Pull out every line of the material below that contains the word "agent", and list those lines.

Materials provided:
════════════════
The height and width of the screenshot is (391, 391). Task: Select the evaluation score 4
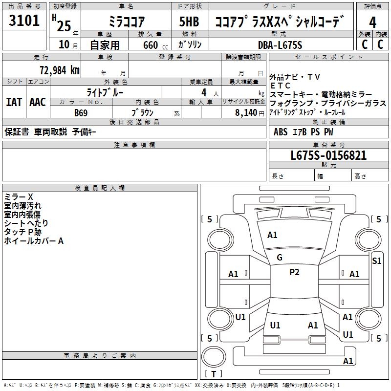point(372,22)
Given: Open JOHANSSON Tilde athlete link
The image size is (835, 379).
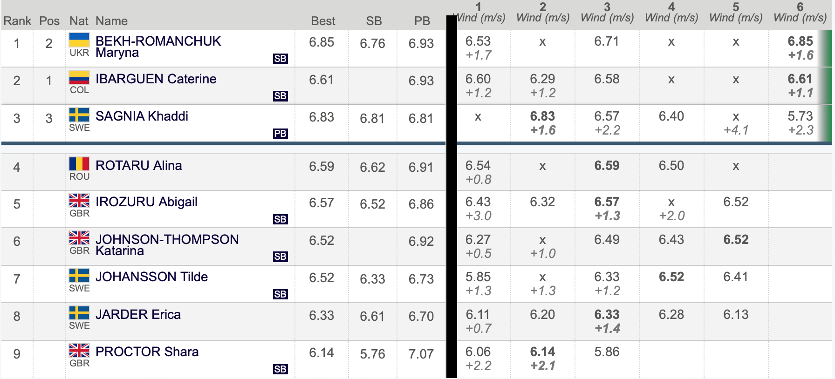Looking at the screenshot, I should 151,277.

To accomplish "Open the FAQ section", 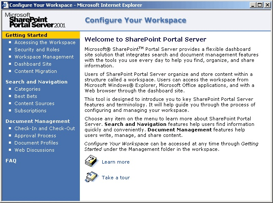I will point(11,161).
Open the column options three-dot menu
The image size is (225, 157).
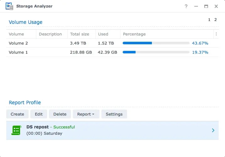(x=216, y=34)
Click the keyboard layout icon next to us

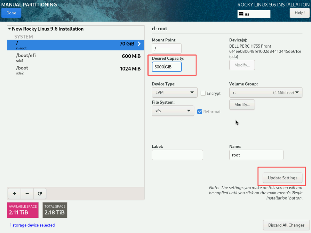(x=241, y=14)
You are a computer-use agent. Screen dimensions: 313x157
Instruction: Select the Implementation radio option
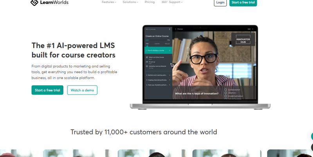[x=226, y=96]
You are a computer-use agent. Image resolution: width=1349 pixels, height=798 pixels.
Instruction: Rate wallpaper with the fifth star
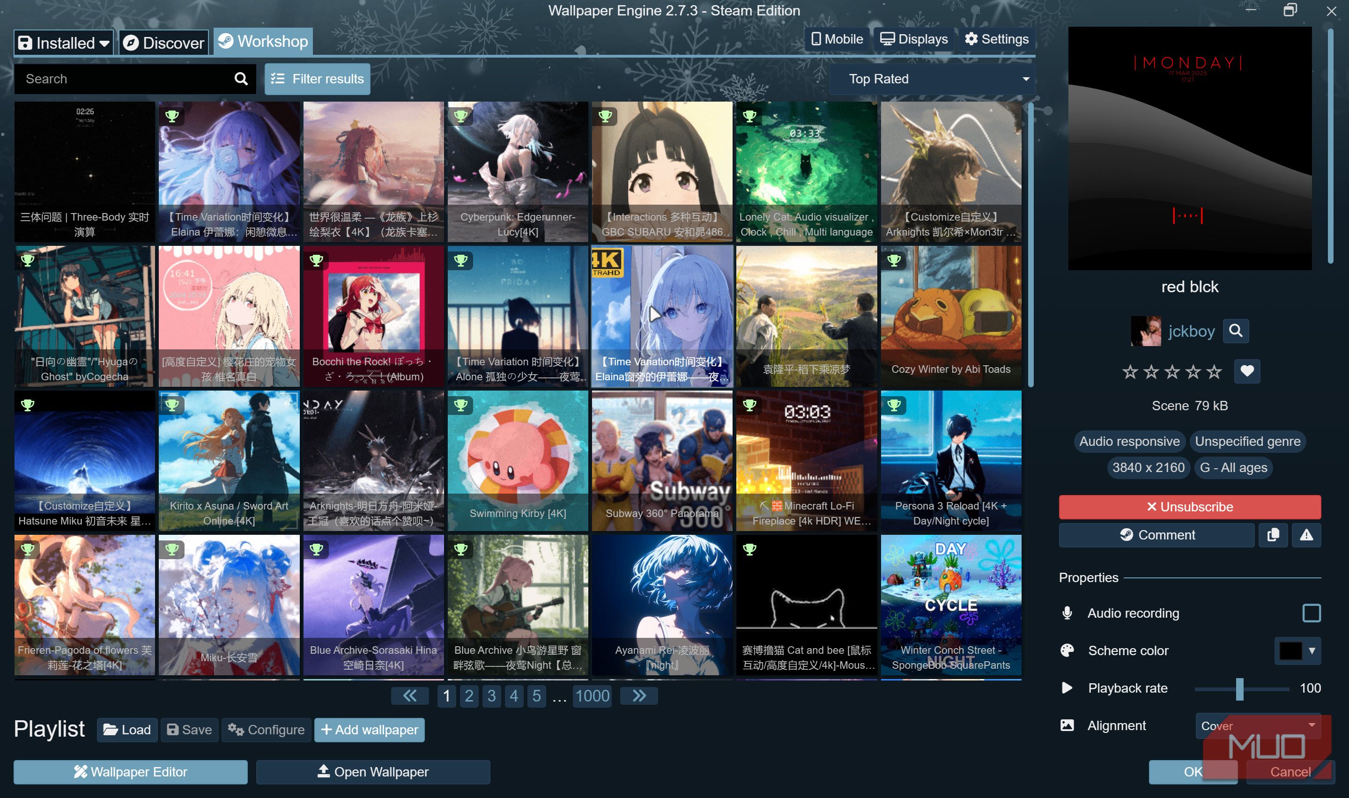pos(1214,372)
════════════════
Exercise answer:
You are a computer-use agent. Screen dimensions: 313x157
You are a computer-use agent. Image resolution: width=1349 pixels, height=798 pixels.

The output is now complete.